Gute Taktik, sehr guter Torwart

Die Überraschung war deshalb so groß, weil die Höchstadter bis dahin alle drei Heimspiele gewonnen und die Erdinger alle drei Auswärtsspiele verloren hatten. Dazu kam noch, dass im Gladiators-Tor der erst 17-jährige Menno Bergmeister war, der zuletzt in Landsberg ein paar Minuten in die Bayernliga hineinschnuppern durfte und nun bei den Alligators erstmals von Beginn an zwischen den Pfosten stand.

„Unser Ziel war, so lange wie möglich das Spiel eng zu halten und gut zu stehen, denn wir haben gewusst, dass Höchstadt gute Einzelspieler hat und stark im Powerplay ist“, sagte Erdings Trainer Thomas Vogl in der Pressekonferenz. „Das ist uns im ersten Drittel sehr gut gelungen, im zweiten hat Höchstadt dann die Kontrolle mehr und mehr übernommen, aber wir sind mit einem 1:1 in die zweite Pause gegangen.“

Spielentscheidend für den Gladiators-Coach war die Situation, „als wir lange mit Fünf gegen Drei spielen konnten“. In dieser Phase waren die Gladiators auf 4:1 davongezogen und hatten die Partie dann ruhig nach Hause gespielt. „Ich bin sehr froh, wie meine Jungs die Taktik umgesetzt und wie diszipliniert sie sich verhalten haben“, meinte ein strahlender Vogl. „Ich bin überglücklich über die drei Punkte.“

Sichtlich angefressen war sein Gegenüber Martin Sekera, der auf Neuzugang Mikhail Nemirovsky verzichtet hatte, da er mit dessen Auftreten zuletzt nicht zufrieden gewesen sei. „Ich habe meine Mannschaft davor gewarnt, dass jede Mannschaft, die hierher kommt, defensiv und diszipliniert spielt“ konstatierte er. „So ein Spiel musst du schnell entscheiden, das ist uns nicht gelungen.“ Im zweiten Drittel habe sein Team die Chancen dazu gehabt, im Schlussdrittel habe seine Mannschaft durch eigene Dummheit und Undiszipliniertheiten die Punkte verschenkt. „Wir waren nicht in der Lage, die Tore zu schießen, außerdem war der Erdinger Torwart überragend“, schloss Sekera seine Ausführungen.

Auf Nachfrage erzählte Vogl, dass Bergmeister ein Südtiroler ist und deshalb als Ausländer gilt. „Er spielt schon das vierte Jahr beim EV Landshut, war aber heuer in der DNL, die mit drei Ausländern spielen darf, der vierte und damit überzählige Ausländer.“ Deshalb habe ihn der EVL gewissermaßen in Erding „geparkt“. Bergmeister habe bislang in der U 20 gespielt, nach der Verletzung von Christoph Schedlbauer habe er ihn hochgezogen.

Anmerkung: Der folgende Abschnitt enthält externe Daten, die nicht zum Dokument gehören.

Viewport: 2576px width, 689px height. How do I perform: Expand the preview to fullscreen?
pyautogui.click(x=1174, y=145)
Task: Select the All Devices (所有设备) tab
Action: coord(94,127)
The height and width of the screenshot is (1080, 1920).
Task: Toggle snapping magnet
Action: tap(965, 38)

Zwei Wochen habe er nun mit dem Bayernliga-Team trainiert. „In habe selbst nicht gewusst, wie stark er wirklich ist, denn Training ist doch etwas anderes als Spiel“, sagte Vogl. „Für seine 17 Jahre war er total cool im Tor, und mich freut es brutal für den Burschen.“

Gut möglich, dass Bergmeister am Freitag im Heimspiel gegen Sonthofen seinen Einstand vor heimischem Publikum gibt. Am Sonntag dann geht es zum Nachbarn EHC Klostersee. Eine eminent wichtige Partie im Kampf um Platz sechs.